Saved data entries:

::::::::

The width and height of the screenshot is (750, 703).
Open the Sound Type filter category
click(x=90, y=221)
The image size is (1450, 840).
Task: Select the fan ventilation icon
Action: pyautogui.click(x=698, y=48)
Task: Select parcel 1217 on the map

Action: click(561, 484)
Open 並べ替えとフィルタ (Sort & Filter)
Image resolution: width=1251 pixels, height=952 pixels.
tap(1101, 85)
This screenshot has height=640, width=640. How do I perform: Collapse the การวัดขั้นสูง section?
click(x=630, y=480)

::::::::

Exactly as they stand in the records above, print the lines from the one containing "This screenshot has" through the final line, inclusive.

__Result of this exercise__:
This screenshot has height=640, width=640. How do I perform: Collapse the การวัดขั้นสูง section?
click(x=630, y=480)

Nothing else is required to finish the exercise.